In 1791 the first Constitution was printed, elaborated by the director Baldassarre Orsini, a pupil of Raphael Mengs, on the Roman Academy of San Luca model, which was repeatedly renewed and strengthened. But the great modernization of the Institute was implemented around 1820 by Tommaso Minardi, a pupil of Antonio Canova, director and teacher of Painting who reorganized from a didactic and administrative point of view the Academy of Drawing neoclassically renamed Academy of Fine Arts, giving it the character of a public educational institution and flanking the school with a museum that contained examples of ancient art and a rich library, as well as establishing scholarships to give deserving young people the opportunity to perfect their skills in other Italian cities, especially in Rome.

The teaching activity in the nineteenth century was a guide and example to the arts not only in Umbria and saw notable protagonists work within it in the historical, artistic, and architectural fields, such as Baldassarre Orsini, Carlo Labruzzi, Guglielmo Calderini, and Silvestro Valeri.
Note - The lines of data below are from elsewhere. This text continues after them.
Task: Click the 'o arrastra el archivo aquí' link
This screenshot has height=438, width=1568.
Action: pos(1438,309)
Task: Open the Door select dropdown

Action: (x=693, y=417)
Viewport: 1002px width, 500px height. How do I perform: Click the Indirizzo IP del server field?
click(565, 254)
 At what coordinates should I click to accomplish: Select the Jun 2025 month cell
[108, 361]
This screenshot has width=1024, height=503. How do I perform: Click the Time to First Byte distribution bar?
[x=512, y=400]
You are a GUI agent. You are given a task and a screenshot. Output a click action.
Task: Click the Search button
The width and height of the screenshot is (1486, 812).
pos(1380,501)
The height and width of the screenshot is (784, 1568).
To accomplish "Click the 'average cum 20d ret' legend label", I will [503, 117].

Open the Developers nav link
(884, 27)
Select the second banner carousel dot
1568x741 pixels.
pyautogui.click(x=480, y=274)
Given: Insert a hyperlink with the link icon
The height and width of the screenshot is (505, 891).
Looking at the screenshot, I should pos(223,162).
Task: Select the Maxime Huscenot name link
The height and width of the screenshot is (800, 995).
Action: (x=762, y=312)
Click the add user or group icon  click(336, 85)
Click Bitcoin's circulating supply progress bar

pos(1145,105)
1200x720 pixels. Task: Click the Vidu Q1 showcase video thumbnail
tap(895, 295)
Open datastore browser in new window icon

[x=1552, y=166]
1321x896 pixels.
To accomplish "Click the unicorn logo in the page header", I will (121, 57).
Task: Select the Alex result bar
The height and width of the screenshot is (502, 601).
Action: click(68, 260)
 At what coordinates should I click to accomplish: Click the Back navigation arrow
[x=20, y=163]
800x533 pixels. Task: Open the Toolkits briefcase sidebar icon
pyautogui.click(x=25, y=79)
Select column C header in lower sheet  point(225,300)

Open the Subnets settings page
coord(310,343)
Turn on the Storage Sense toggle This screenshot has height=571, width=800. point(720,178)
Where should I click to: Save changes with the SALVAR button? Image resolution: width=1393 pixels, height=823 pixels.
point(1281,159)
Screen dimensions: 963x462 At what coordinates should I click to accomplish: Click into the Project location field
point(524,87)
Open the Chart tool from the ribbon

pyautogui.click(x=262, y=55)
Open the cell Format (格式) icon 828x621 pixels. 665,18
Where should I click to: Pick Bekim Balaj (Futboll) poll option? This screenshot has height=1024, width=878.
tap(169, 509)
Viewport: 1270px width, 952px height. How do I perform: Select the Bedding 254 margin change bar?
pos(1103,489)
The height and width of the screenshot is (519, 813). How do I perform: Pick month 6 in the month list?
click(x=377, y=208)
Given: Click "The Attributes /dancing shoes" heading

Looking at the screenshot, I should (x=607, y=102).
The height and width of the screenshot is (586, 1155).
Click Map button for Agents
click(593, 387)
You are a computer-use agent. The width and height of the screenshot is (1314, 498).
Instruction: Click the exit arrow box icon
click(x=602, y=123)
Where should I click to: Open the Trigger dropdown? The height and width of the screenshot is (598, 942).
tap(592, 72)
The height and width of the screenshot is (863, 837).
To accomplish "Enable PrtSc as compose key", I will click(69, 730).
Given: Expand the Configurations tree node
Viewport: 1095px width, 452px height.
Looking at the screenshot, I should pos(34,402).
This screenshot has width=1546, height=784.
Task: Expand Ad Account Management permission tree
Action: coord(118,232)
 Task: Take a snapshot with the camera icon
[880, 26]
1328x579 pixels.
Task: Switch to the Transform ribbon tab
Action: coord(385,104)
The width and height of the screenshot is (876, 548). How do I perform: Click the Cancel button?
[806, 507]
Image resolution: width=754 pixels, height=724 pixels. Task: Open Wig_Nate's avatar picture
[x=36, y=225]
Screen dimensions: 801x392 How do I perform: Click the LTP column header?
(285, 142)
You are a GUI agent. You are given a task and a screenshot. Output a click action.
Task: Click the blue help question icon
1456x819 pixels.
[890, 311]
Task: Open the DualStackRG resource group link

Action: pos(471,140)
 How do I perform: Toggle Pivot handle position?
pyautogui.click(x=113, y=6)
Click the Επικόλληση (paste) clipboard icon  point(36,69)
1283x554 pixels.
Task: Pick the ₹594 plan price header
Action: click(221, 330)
After several moves (first to the Alessian Oratory of Sant’Angelo della Pace in Porta Sole and then to the former Vanvitellian convent of Montemorcino Nuovo), the Academy found its definitive headquarters at the beginning of the twentieth century in the former Convent of San Francesco al Prato where it holds a historical-artistic heritage of inestimable value, in which the library stands out (comprising almost 17,000 bibliographic units), the gipsoteca (including original plaster casts made on the works of Luca Della Robbia, Michelangelo Buonarroti, and Antonio Canova), the cabinet of drawings (including among others extraordinary graphic works by Giovan Battista Piranesi and Jean-Baptiste Wicar) and the gallery of paintings (including paintings ranging from Carl Christian Vogel von Vogelstein to Alberto Burri).

At the beginning of the new century, now firmly organized, the Academy not only maintained its function by counting masters such as Pietro Angelini, Gerardo Dottori, and Arturo Checchi, but he was also able to start a special school: the School of Industrial Art, institutionally distinct even if annexed to the Academy which, in 1923, gave rise to the Institute of Art ‘Bernardino di Betto,’ stated in 1928. The Perugian Academy obtained equal status with state academies only in 1940, with royal decree of 25 June n.1086.

Inserted among the major cultural institutes of the city, it has now secured an organic administrative-didactic structure and, thanks to the funding from the Municipality and the Province of Perugia, it currently performs an important and precise function for which there is already an act of strengthening and valorization to be able to carry out the work with fruitful results.

With law 21 December 1999 n.508, the Academy acquired the status of Institution of Higher Artistic Education placed under the aegis of the Ministry of Education, University and Research and, in the application of further legislative provisions recently introduced, has the power to issue academic diplomas with first-level degree value (three-year schools in Painting, Artistic Design for business-Design, Scenography and Sculpture) and second level (two-year specialist in Visual Arts with specialization in Graphics, Painting, Scenography, Sculpture).